Having sought to channel opposition into the trade unions and the Democratic Party, the ISO and Jacobin were then called into action by the March 5 announcement of a deal. Neither organization raised any opposition to the fact that teachers had no opportunity to see the contract—let alone vote on it—before it was rammed through the legislature and signed by the governor. Jacobin tried to sell the deal by citing a Jacobin correspondent and union organizer who said, “I’m excited, I’m thrilled, I feel like my life won’t ever be the same again…and what a lot of people have already forgotten is how much we have already won.”
This comment is revealing—while the union is thrilled, the teachers are discontented—they have “already forgotten” that their betrayal is really a “victory.” The Jacobin article alludes to opposition among teachers. Jacobin’s Eric Blanc says, “Confusion arose” about whether paltry raises would be tied to social spending cuts. One of those interviewed cites “rumors” about this, but Blanc tells teachers and impoverished workers not to worry—“the bill itself is not tied to any such cuts.” An interviewee adds, “That will happen after we go back to school.”
As for the lack of any protection for PEIA, a union bureaucrat tells Jacobin that “people are still very skeptical,” encouraging teachers to calm down because the task force workers rejected the first time “is required to meet by March 15” and “there are going to be literally thousands of eyes watching everything they do.”

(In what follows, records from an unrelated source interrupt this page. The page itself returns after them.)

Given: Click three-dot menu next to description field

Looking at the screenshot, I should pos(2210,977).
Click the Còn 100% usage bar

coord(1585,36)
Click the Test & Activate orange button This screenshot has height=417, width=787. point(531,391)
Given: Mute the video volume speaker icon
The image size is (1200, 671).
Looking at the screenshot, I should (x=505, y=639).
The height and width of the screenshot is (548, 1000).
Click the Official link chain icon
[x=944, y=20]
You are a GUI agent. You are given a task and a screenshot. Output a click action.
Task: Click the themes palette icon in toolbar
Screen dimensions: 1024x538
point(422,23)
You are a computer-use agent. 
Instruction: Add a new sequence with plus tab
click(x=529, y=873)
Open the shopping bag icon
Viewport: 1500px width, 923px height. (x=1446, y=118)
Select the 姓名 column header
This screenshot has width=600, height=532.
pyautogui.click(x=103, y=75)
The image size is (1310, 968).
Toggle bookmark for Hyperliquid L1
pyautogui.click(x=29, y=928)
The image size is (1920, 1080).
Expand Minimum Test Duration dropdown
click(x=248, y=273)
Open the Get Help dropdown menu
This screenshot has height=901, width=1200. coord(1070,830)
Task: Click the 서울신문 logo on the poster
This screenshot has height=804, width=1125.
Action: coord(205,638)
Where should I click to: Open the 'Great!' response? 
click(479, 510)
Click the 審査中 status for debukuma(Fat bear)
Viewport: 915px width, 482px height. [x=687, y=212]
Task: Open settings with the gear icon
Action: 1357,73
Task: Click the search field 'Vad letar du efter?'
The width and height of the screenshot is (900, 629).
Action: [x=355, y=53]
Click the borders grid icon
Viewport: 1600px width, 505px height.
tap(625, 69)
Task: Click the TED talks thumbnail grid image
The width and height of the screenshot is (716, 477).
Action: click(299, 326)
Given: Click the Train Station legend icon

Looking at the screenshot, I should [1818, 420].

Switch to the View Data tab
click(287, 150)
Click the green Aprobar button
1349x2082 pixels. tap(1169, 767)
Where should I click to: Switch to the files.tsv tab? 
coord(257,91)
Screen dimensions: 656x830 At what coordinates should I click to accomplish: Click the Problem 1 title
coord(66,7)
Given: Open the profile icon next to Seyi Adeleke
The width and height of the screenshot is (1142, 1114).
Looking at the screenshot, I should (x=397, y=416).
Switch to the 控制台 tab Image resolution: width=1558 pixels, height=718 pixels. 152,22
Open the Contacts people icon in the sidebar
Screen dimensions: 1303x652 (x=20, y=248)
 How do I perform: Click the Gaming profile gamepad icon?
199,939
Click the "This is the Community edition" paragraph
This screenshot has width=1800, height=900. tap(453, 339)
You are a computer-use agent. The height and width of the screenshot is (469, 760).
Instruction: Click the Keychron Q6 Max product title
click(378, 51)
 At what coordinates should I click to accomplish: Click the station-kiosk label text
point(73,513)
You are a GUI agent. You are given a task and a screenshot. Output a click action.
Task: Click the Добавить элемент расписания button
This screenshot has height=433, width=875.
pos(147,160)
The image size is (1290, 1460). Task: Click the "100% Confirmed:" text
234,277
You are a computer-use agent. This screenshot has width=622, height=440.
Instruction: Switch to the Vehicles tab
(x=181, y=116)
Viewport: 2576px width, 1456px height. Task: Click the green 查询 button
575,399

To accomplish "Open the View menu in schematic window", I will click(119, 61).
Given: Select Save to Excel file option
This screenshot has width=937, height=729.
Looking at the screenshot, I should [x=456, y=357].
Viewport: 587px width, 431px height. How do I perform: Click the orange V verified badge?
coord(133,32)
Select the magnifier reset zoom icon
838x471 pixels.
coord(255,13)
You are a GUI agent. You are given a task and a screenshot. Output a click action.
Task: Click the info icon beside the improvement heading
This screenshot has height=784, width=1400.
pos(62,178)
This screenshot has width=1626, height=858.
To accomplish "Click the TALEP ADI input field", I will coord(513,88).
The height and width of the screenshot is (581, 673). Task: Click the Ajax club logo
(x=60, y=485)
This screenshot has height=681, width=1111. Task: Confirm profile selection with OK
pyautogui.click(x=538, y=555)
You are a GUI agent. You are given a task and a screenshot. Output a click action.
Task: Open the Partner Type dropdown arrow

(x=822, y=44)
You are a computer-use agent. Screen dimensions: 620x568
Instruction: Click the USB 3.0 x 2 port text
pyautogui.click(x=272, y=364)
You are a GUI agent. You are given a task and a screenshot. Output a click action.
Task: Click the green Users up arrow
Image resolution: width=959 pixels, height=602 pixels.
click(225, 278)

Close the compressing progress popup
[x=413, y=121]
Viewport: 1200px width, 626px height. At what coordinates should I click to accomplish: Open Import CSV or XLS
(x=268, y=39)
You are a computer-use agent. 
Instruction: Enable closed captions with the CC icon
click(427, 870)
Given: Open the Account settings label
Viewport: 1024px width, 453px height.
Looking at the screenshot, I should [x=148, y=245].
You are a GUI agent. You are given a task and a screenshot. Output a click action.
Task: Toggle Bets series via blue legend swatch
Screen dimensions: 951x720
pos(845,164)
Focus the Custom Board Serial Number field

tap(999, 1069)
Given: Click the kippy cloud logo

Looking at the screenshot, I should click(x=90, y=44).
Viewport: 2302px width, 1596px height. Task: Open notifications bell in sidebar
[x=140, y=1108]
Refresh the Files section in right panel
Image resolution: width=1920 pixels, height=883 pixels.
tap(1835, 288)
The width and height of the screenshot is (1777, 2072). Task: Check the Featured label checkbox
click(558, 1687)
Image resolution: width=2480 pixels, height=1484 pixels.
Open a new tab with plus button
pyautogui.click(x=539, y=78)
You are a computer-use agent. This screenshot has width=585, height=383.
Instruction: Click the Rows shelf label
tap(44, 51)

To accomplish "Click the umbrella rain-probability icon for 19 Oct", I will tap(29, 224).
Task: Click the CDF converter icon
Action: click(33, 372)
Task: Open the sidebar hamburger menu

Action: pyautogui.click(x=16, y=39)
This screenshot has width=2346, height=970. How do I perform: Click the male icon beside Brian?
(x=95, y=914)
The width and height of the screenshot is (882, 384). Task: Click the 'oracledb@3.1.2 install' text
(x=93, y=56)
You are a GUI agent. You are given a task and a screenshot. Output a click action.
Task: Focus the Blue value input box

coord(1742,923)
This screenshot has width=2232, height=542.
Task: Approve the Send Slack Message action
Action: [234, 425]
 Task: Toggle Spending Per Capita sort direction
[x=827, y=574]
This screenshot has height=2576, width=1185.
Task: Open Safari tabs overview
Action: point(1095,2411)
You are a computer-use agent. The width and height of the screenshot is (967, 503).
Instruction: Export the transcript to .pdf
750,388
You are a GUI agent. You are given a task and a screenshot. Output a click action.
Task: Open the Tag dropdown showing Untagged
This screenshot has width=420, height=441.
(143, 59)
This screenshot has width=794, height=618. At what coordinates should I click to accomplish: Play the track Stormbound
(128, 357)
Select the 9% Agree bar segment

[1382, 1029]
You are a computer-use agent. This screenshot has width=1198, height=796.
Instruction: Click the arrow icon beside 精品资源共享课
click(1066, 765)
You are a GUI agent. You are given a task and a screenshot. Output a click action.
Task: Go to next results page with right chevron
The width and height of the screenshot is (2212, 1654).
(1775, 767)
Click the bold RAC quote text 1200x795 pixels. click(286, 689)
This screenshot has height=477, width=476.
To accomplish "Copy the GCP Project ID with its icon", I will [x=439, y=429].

The ISO also tried to sell the deal, writing in Socialist Worker on March 7 that the deal was a “resounding victory on wages,” despite the fact that the one-time, five percent wage increase will be gobbled up by increases to healthcare costs. The ISO said the strike’s success stemmed from the fact that it forced the billionaire Governor Justice (the richest man in the state) to “realize which side he needed to be on.” The ISO urged teachers “to unite with other workers to stop the politicians from slashing budgets for social programs”—the very programs that will be slashed as a result of what they claim is a “resounding victory”!
The role played by the ISO and Jacobin over the course of the strike shows the class character of these organizations. The teachers’ rebellion shows that the working class is increasingly coming into conflict with the official institutions, including the Democratic Party, the trade unions, and the state. But at precisely this moment, the ISO and Jacobin come to the unions’ and Democratic Party’s defense, portraying them as heroes of a “victory” that in reality is a defeat.
These organizations have nothing to do with the struggles of the working class. They were taken by surprise at the resolve of teachers, and only when the strike got out of control did they descend on West Virginia to sound the death knell and explain to teachers why they should go back to work. They praised two sellout deals and encouraged workers to transform their anger into votes for Democratic candidates in 2018.
The ISO and Jacobin have nothing to do with socialism or even with left-wing politics. They are fighting to defend the status quo and to advance the interests of a privileged section of the wealthiest 10 percent of American society, which sees the trade unions as a necessary bulwark against the growth of social opposition.